SEOUL (Reuters) - South Korea’s export growth was expected to slow to a near halt in June, a Reuters poll found on Wednesday, weighed down by an escalating trade fight between the United States and other major economies even as the weaker won supported overseas sales.
The median forecast from a survey of 10 analysts was for June exports to gain a mere 0.4 percent from a year earlier. Responses ranged from a 2.5 percent fall to a 4.3 percent jump.
Imports were projected to gain 11.4 percent this month in annual terms, the poll showed.
Lim Hye-youn, an economist at Daishin Securities, said the retaliatory imposition of tariffs by the United States and China, as well as the European Union, must have weighed on trade sentiment in June, limiting export growth even with 1 1/2 more working days than June 2017.
In May, a half-day more working time versus May 2017 helped exports rebound in annual terms after shipments fell in April for the first time in 18 months.

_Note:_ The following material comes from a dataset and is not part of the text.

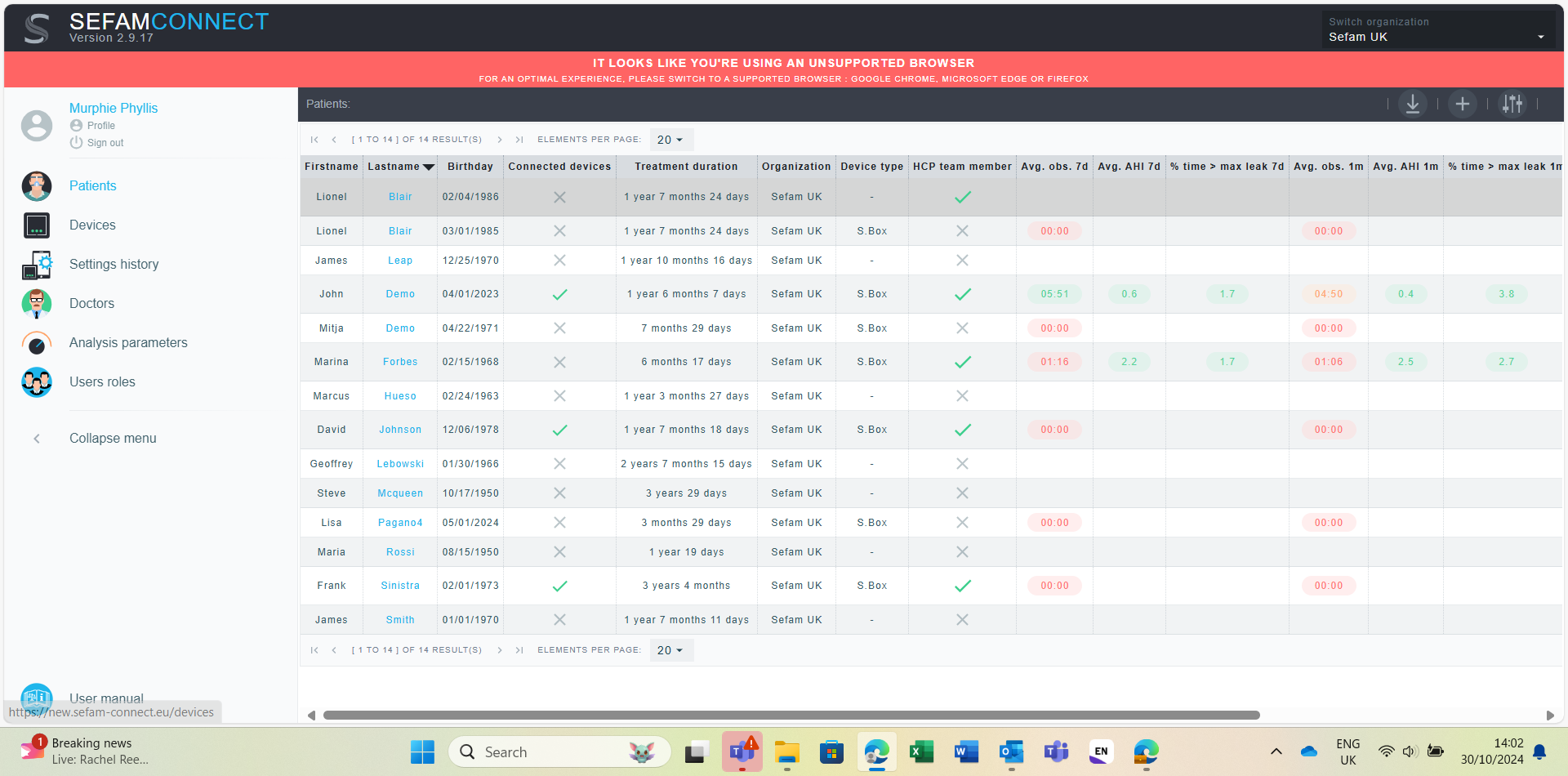Toggle connected devices checkmark for John Demo

(559, 294)
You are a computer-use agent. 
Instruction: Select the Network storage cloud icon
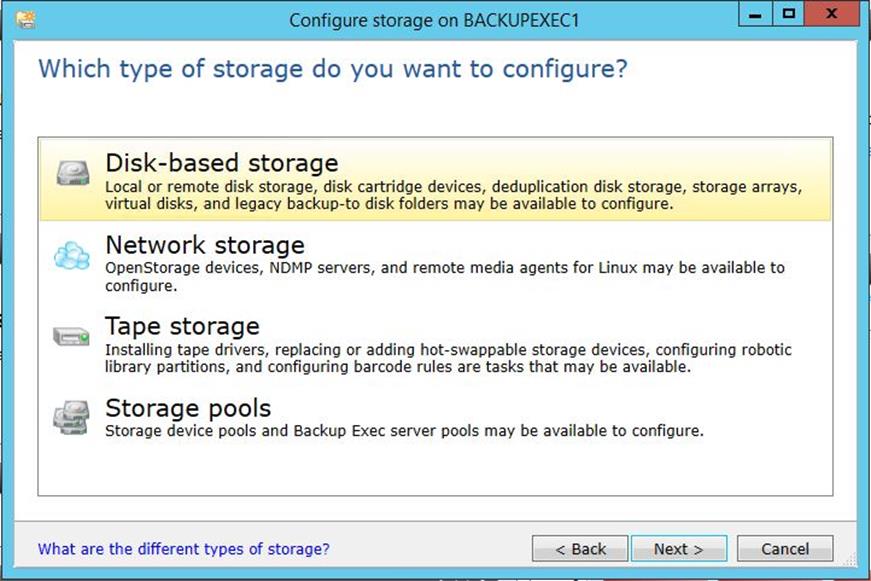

“Export growth for the second half is likely to slow down significantly from an average of 8.1 percent between January and May this year,” Lim said.
“The trade dispute issue is a growing downside risk for exports, and economic recovery in non-U.S. countries could weaken and shrink global trade volume.”
Washington is drafting curbs that would restrict Chinese companies from investing in high-tech U.S. firms, another escalation of the Trump administration’s trade dispute with China.
Policymakers worry that South Korea’s exports to China, its biggest trading partner, could suffer from any decline in U.S.-China trade because a large chunk of Korean exports to China are intermediate goods used in products assembled for sale elsewhere.
Lee Seung-hoon, an analyst at Meritz Securities, said there was also a statistical base effect from particularly strong export growth in June 2017, when South Korea won major shipbuilding contracts.
Wednesday’s poll showed annual inflation was seen at 1.7 percent in June, up from 1.5 percent in May.
May factory output was forecast to rise 0.1 percent from April when it jumped 3.4 percent.
The industrial output data is due on Friday, while the trade data will be published on Sunday. The inflation figures are set for publication on July 3.